In the April [2020] issue of Value-Based Cancer Care (that’s a journal), there’s an article talking about a keynote presentation and a study highlighting a big problem for patients with cancer: toxicity. It’s a fact that some chemo agents are pretty toxic, but in this healthcare podcast I am talking about financial toxicity. The financial burden of cancer care has a seriously negative influence on patients’ quality of life.
This keynote speaker quoted in the Value-Based Cancer Care article implored his fellow oncologists: “Think twice before ordering costly interventions that may have little impact on the clinical course,” he said.
This might be difficult for a number of reasons, and one of them is that oncology centers make money, a whole lot of money, sometimes the most money, from infusing cancer medications.
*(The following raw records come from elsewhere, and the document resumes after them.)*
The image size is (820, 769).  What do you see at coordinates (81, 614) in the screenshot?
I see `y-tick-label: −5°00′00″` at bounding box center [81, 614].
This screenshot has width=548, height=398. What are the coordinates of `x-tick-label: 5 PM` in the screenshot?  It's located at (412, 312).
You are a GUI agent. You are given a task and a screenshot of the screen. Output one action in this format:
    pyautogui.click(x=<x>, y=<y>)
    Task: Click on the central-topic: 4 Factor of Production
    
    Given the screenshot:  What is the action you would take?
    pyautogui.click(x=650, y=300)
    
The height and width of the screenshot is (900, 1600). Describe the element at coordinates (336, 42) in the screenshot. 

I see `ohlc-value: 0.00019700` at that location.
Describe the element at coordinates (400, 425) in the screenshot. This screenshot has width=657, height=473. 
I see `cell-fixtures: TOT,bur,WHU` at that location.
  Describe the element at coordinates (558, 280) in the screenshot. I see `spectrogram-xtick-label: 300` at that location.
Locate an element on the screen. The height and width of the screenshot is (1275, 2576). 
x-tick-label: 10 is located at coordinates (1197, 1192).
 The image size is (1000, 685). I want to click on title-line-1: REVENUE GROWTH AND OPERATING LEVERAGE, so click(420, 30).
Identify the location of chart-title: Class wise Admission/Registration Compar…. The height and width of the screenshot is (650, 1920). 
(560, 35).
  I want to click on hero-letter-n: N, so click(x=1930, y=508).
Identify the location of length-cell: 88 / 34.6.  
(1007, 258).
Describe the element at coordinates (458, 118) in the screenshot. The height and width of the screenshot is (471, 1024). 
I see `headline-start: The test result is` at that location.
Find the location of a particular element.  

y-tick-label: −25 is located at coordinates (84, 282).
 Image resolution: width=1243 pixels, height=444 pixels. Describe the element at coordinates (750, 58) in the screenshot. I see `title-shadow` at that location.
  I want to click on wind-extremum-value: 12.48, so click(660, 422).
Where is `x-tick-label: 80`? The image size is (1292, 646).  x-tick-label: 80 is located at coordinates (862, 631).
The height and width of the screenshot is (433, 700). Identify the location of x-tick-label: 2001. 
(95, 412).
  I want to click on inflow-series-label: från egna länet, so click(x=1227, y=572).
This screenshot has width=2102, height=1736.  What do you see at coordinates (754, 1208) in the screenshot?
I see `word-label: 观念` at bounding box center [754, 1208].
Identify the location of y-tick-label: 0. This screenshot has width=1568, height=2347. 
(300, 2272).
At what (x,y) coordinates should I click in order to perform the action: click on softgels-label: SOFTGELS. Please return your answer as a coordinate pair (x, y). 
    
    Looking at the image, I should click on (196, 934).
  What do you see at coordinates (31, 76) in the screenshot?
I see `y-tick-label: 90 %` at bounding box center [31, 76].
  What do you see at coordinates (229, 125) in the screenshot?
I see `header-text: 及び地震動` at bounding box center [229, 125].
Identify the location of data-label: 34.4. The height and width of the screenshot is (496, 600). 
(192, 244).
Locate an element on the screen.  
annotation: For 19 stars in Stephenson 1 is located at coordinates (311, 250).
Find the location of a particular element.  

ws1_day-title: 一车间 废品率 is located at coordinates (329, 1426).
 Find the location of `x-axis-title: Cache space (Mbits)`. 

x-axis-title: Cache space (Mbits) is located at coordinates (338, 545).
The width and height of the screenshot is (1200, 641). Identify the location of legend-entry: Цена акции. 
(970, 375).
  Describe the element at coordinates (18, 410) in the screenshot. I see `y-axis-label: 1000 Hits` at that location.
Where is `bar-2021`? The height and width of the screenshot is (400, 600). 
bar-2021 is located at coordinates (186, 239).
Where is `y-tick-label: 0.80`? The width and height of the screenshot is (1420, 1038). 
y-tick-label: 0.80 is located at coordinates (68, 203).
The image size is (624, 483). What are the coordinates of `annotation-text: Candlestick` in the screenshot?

It’s this little payment paradigm called “buy and bill.” The cancer center buys the meds and then gets paid an additional fee to infuse the drug. This fee is a percentage of the drug cost.
You’ve probably heard a lot lately about the skyrocketing costs of some of these cancer agents. Realize that if you’re an oncology center, the higher the drug costs, the higher your revenue. Now consider the patient suffering under the weight of increased cost sharing and employers and taxpayers who are funding this strange payment model.
In this healthcare podcast, I dig into this so-called “buy and bill” payment model with Aaron Mitchell, MD, MPH. Dr. Mitchell is an oncologist and health services researcher over at Memorial Sloan Kettering.
You can learn more at drugpricinglab.org. You can also connect with Dr. Mitchell on Twitter at @TheWonkologist.   Aaron Mitchell, MD, MPH, is a practicing medical oncologist and health services researcher. He is an assistant attending at Memorial Sloan Kettering Cancer Center in the department of epidemiology and biostatistics. His research focuses on understanding how the financial incentives in the healthcare system affect physician practice patterns and care delivery to cancer patients. He cares for patients with prostate and bladder cancer.